• _Supplied material_
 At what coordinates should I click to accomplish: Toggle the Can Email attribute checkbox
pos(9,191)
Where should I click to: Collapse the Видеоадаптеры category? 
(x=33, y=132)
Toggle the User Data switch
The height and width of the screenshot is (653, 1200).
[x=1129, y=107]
==
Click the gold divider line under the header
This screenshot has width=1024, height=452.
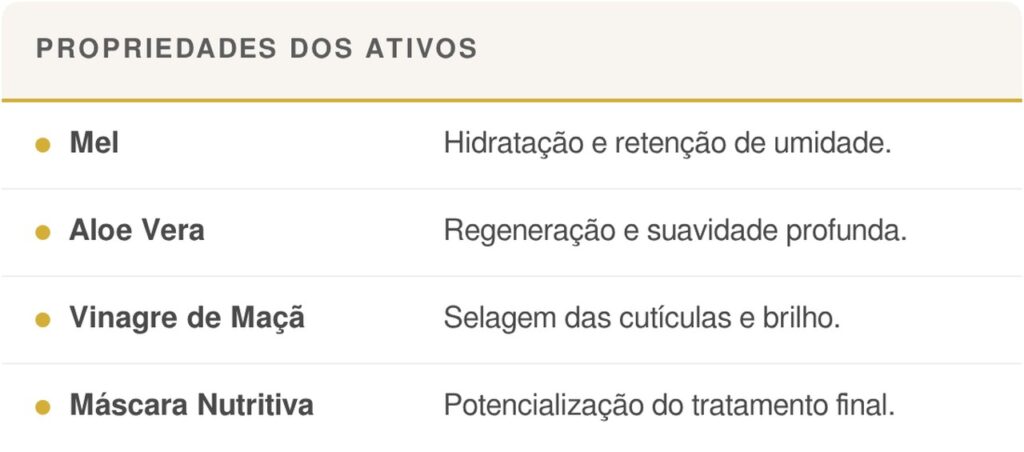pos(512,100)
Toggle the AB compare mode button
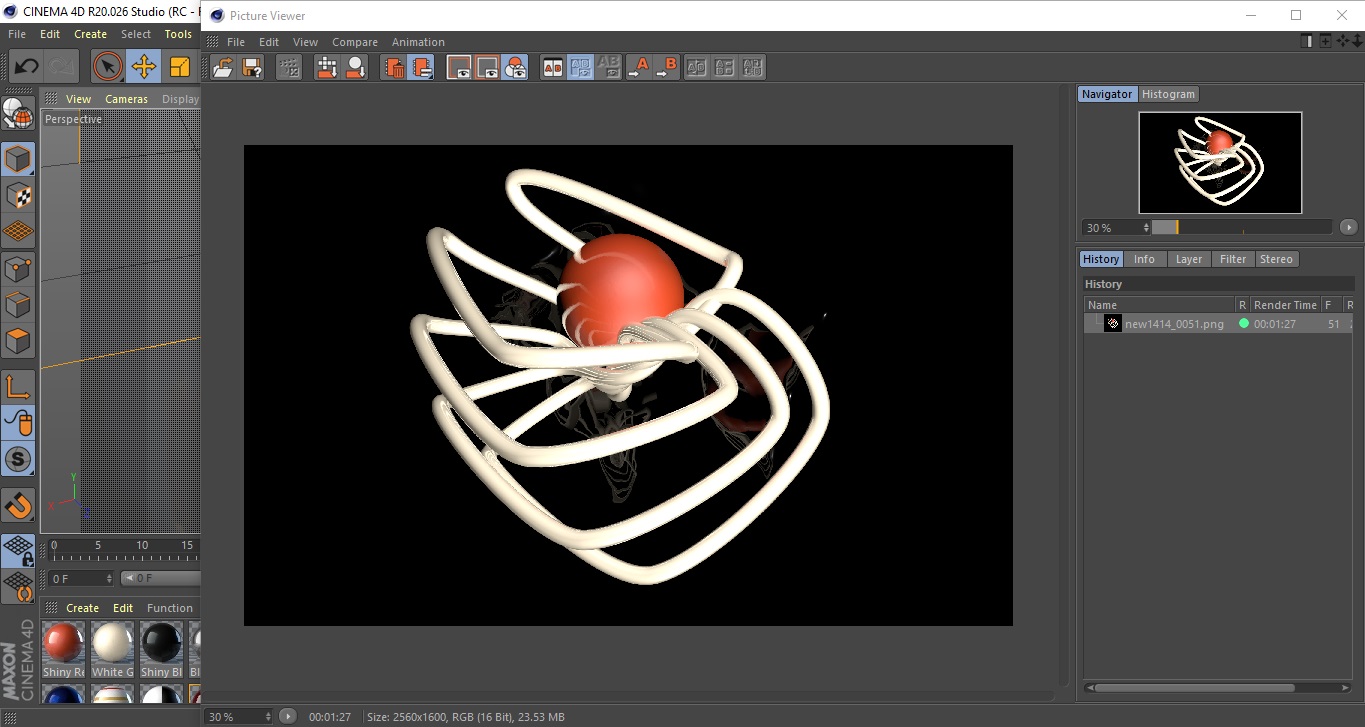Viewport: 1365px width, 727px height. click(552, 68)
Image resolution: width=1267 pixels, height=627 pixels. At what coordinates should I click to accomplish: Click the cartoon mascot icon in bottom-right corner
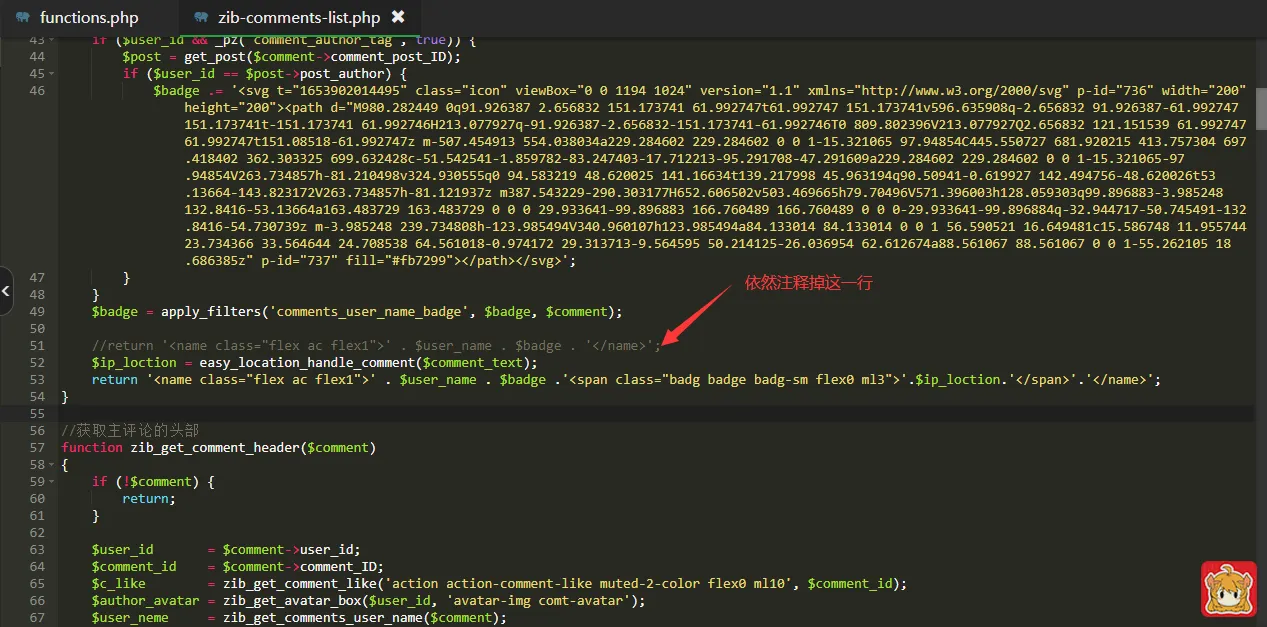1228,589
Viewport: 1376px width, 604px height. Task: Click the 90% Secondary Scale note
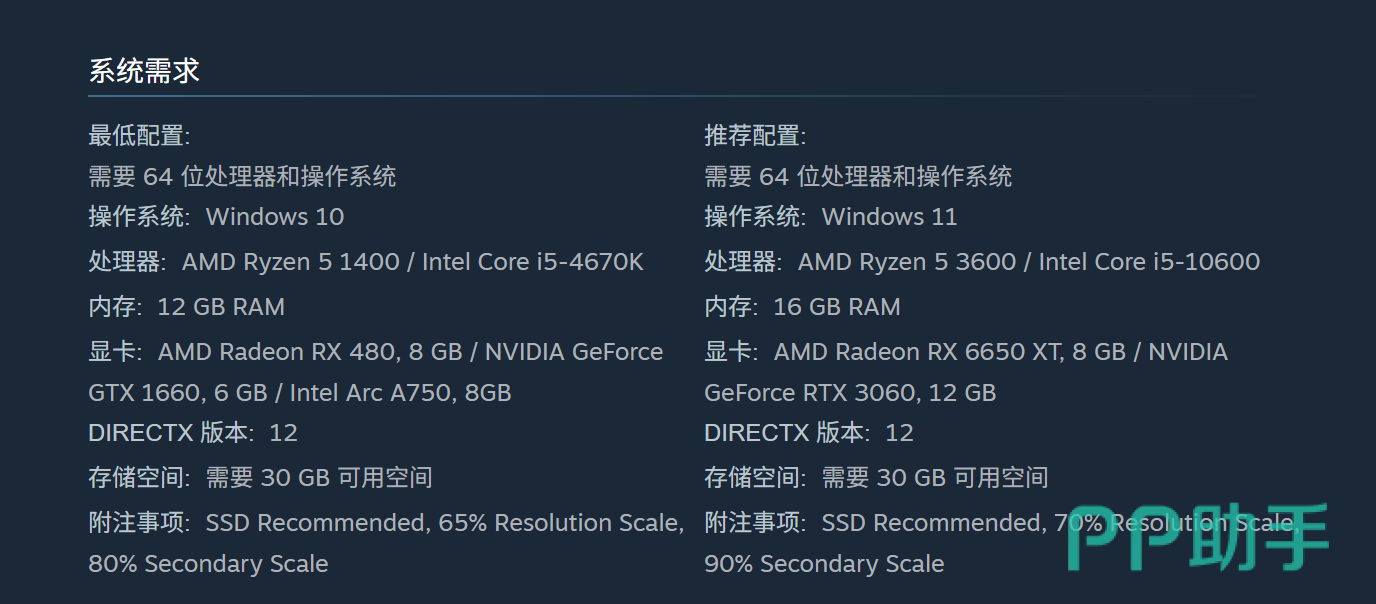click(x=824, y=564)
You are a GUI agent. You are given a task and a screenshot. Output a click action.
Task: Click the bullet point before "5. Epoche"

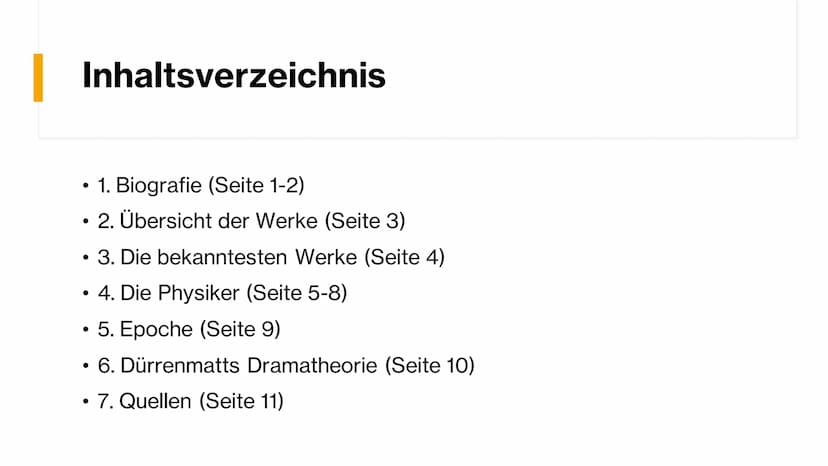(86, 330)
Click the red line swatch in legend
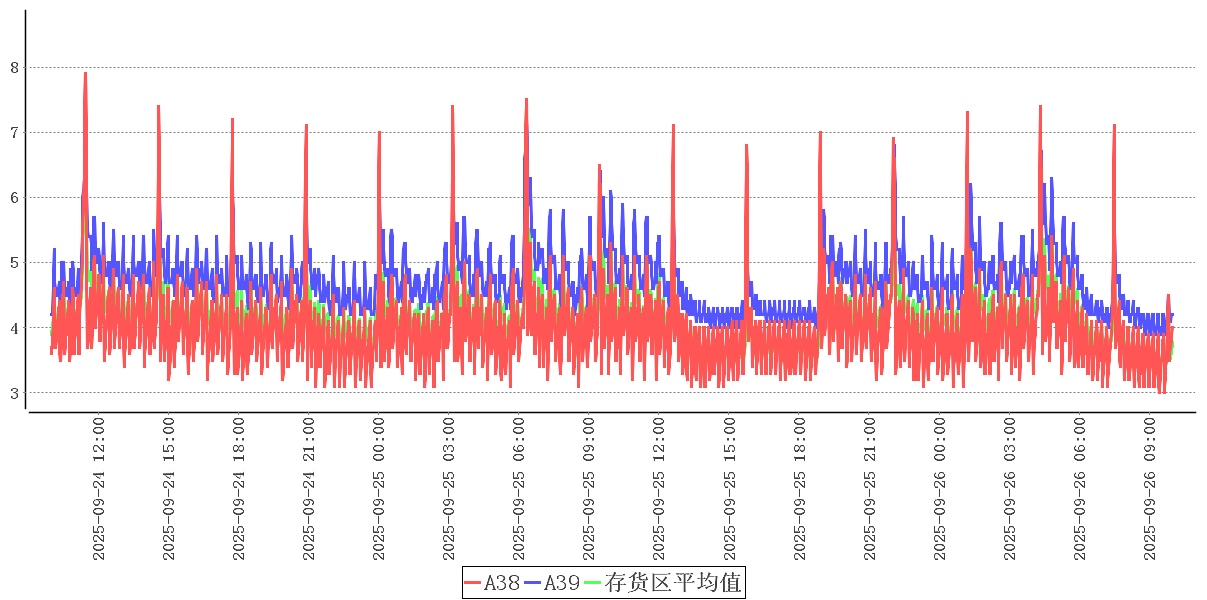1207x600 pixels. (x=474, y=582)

• _Problem to work on_
Skipping the pictures, print the lines in the listing above exactly as written, starting at the line with "Click the gold divider line under the header" and ending at the line with "You are a GUI", both included.

• _Expected answer_
Click the gold divider line under the header
This screenshot has width=1024, height=452.
pos(512,100)
Toggle the AB compare mode button
Viewport: 1365px width, 727px height. click(552, 68)
Image resolution: width=1267 pixels, height=627 pixels. At what coordinates should I click to accomplish: Click the cartoon mascot icon in bottom-right corner
1228,589
Viewport: 1376px width, 604px height. Task: Click the 90% Secondary Scale note
click(x=824, y=564)
You are a GUI agent. You are given a task and a screenshot. Output a click action.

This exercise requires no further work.